>> Begin Data supplied

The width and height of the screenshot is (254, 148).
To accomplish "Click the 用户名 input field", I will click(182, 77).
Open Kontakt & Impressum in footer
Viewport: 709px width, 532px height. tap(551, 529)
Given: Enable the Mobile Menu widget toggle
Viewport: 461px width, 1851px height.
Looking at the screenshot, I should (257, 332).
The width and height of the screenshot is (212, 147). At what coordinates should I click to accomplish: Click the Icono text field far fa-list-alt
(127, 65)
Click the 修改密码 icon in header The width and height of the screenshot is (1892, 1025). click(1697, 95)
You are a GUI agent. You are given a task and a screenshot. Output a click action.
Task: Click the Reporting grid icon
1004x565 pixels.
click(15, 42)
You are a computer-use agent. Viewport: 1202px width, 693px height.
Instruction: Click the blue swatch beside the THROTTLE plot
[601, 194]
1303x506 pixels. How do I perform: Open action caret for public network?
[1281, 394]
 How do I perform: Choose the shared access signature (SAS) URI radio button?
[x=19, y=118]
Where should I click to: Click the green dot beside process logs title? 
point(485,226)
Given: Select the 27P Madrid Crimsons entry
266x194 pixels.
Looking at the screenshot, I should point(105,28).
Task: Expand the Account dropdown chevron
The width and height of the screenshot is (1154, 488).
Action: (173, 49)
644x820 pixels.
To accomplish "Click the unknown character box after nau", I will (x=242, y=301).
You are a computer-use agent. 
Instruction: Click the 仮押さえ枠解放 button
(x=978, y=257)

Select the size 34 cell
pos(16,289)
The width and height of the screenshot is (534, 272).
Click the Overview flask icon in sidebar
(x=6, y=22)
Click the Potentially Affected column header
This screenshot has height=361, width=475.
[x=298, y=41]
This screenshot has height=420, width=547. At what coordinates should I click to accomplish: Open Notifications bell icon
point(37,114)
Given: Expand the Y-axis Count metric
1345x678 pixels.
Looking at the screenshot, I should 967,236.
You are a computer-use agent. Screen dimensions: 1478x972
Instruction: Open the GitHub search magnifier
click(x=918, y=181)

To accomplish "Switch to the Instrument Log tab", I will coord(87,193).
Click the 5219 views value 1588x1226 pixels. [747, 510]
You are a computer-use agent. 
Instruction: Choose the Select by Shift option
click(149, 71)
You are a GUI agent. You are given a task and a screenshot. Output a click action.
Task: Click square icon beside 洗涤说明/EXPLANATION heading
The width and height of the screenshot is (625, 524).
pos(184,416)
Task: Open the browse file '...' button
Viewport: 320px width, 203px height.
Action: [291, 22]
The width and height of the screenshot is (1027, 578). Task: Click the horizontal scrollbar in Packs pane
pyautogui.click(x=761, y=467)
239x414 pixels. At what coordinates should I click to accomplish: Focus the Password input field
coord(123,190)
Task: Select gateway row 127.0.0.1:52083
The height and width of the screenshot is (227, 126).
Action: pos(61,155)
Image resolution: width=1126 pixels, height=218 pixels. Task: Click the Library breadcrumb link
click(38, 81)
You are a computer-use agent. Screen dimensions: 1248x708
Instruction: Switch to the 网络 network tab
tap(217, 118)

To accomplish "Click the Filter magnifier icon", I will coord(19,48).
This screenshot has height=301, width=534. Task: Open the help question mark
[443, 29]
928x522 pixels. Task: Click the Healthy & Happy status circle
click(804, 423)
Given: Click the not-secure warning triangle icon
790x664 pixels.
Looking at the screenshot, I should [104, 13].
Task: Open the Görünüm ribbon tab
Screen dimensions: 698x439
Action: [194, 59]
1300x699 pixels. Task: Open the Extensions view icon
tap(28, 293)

>> End Data supplied

▶ _Given request_: Which lines of the material above contain the string "input"? Pick out and copy each one, treating uppercase and lowercase letters as different.

▶ _Answer to the problem_:
To accomplish "Click the 用户名 input field", I will click(182, 77).
239x414 pixels. At what coordinates should I click to accomplish: Focus the Password input field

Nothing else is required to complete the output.